*Exercise:* Output exactly the lines from the line with "1715x846 pixels. Task: Open" through the end of the records below. Include nothing else.
-- Supplied material follows --
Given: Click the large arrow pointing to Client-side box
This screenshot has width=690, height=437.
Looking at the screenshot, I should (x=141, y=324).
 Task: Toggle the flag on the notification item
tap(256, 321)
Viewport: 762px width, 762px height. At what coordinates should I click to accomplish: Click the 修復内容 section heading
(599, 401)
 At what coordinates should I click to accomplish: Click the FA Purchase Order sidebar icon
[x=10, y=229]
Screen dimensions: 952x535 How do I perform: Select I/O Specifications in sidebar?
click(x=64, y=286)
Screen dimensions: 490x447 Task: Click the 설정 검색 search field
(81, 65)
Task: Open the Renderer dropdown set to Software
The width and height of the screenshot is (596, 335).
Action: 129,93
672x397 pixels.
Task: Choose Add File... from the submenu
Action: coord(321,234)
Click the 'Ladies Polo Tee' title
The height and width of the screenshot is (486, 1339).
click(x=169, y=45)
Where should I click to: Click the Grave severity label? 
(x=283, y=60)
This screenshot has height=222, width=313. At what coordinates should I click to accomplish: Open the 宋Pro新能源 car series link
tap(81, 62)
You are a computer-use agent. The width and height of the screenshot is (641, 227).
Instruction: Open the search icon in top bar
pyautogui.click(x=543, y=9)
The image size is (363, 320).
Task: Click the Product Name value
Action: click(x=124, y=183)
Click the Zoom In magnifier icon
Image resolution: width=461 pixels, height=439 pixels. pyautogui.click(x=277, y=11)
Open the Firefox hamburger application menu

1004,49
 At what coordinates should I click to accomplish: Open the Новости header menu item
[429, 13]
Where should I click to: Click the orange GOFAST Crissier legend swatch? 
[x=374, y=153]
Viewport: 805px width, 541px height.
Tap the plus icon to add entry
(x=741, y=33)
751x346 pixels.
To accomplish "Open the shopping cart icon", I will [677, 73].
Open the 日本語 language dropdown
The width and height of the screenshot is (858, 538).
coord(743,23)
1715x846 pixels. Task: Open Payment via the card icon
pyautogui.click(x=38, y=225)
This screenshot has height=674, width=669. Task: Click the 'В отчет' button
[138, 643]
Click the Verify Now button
-- Supplied material concluded --
*Exercise result:*
1715x846 pixels. Task: Open Payment via the card icon
pyautogui.click(x=38, y=225)
This screenshot has height=674, width=669. Task: Click the 'В отчет' button
[138, 643]
Click the Verify Now button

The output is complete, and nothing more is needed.